Text and item location rows
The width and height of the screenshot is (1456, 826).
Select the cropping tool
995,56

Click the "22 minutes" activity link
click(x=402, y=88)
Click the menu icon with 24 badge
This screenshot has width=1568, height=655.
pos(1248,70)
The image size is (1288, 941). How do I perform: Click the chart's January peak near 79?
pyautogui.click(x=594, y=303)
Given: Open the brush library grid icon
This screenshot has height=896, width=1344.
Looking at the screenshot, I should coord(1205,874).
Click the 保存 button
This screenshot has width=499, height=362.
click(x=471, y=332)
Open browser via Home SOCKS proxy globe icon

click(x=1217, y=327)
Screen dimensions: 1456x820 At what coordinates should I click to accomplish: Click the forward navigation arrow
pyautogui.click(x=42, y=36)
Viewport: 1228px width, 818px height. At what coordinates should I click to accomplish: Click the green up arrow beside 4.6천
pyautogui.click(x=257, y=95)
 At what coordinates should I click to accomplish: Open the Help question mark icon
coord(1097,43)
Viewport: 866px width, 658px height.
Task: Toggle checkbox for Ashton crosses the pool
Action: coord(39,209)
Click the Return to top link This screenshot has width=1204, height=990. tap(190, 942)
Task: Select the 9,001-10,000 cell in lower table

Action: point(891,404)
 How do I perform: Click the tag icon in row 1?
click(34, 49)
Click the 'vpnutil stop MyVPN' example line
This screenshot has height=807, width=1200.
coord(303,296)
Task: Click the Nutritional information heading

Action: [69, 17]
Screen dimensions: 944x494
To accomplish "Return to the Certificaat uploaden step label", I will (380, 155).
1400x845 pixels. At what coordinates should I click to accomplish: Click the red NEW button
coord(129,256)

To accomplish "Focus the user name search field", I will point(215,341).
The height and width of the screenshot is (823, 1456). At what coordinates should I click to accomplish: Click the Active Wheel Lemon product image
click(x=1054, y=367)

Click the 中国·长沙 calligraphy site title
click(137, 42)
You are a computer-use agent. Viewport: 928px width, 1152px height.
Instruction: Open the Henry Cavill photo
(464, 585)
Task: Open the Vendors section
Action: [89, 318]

Brief: Put the rows from the line containing "I will point(215,341)." through the last row into a Markdown table with the columns Number and Row text, numbering each line and leaving out blank lines.

Response:
| Number | Row text |
|---|---|
| 1 | To accomplish "Focus the user name search field", I will point(215,341). |
| 2 | The height and width of the screenshot is (823, 1456). At what coordinates should I click to accomplish: Click the Active Wheel Lemon product image |
| 3 | click(x=1054, y=367) |
| 4 | Click the 中国·长沙 calligraphy site title |
| 5 | click(137, 42) |
| 6 | You are a computer-use agent. Viewport: 928px width, 1152px height. |
| 7 | Instruction: Open the Henry Cavill photo |
| 8 | (464, 585) |
| 9 | Task: Open the Vendors section |
| 10 | Action: [89, 318] |